Jim,
 
I think the following links will go a long way toward helping you with what you are asking about.  You should definitely look at his discussion about Optimum Magnified Visual Angle and Appendix E from his book.

http://clarkvision.com/visastro/index.html

http://clarkvision.com/visastro/appendix-e.html

Clear skies,

Dale.

 -----Original Message-----
From: Dale Hooper
Sent: Monday, November 03, 2003 9:22 AM
To: Utah Astronomy
Subject: RE: [Utah-astronomy] Seeing Formula

I could see if there is anything in the book, "Visual Astronomy of the Deep Sky" by Roger N. Clark. 
-----Original Message-----
From: Jim Gibson [mailto:xajax99@yahoo.com]
Sent: Saturday, November 01, 2003 4:35 PM
To: utah-astronomy@mailman.xmission.com
Subject: [Utah-astronomy] Seeing Formula

To the group’s knowledge, has any one run across a formula for determining whether you might be able to see an object or not? I realize that there are factors like how well one sees, what the seeing conditions are, how big and objective one is using etc.

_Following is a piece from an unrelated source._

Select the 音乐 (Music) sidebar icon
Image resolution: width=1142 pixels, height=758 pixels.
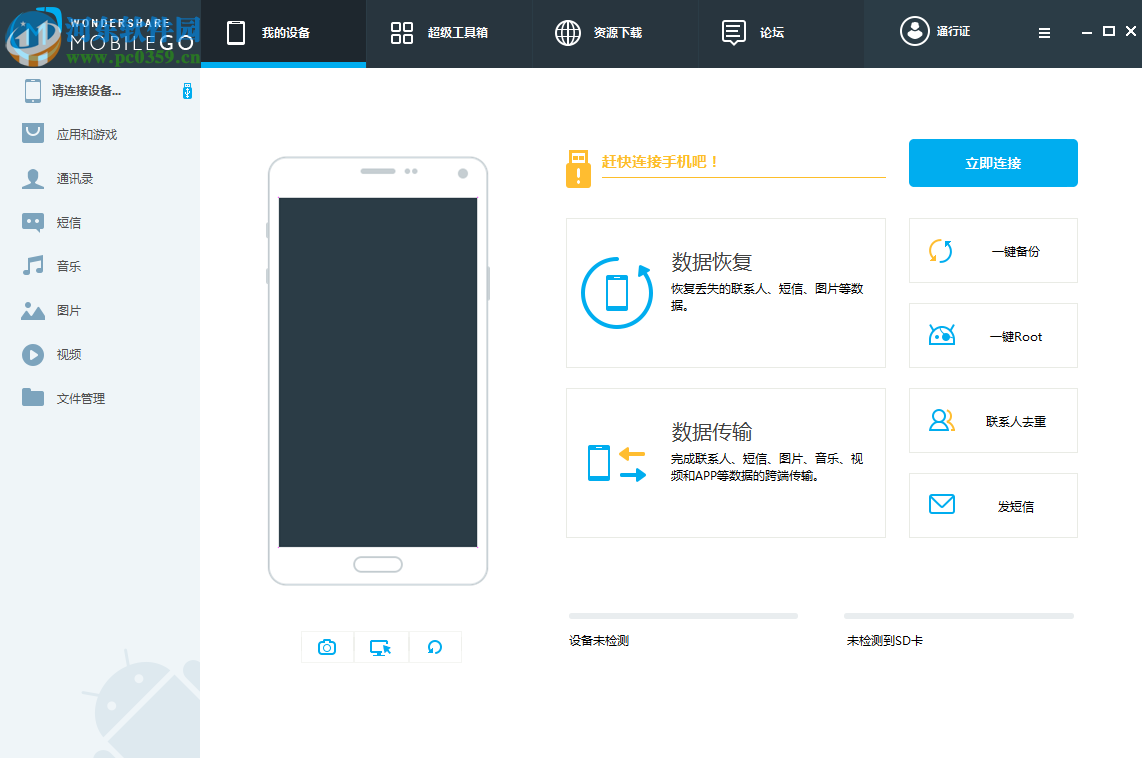tap(31, 266)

If I made a simple little formula like 1/Mag/Object Size and I applied the formula to M51 with Mag  9.6 and size 5.4’ that would produce a factor of  .019. If I also applied the formula to NGC 4236 with Mag 9.7 and size 18.6’ I would get a factor of .0055. I have never been able to see NGC 4236.  So is it valid for me (using a 12.5” objective) to say that somewhere between .019 and .0055 is a cutoff as to what I can see?  I know this is going to cut some of you wrong, because since I have gotten into astronomy I have never seen soo many get soo excited over soo little.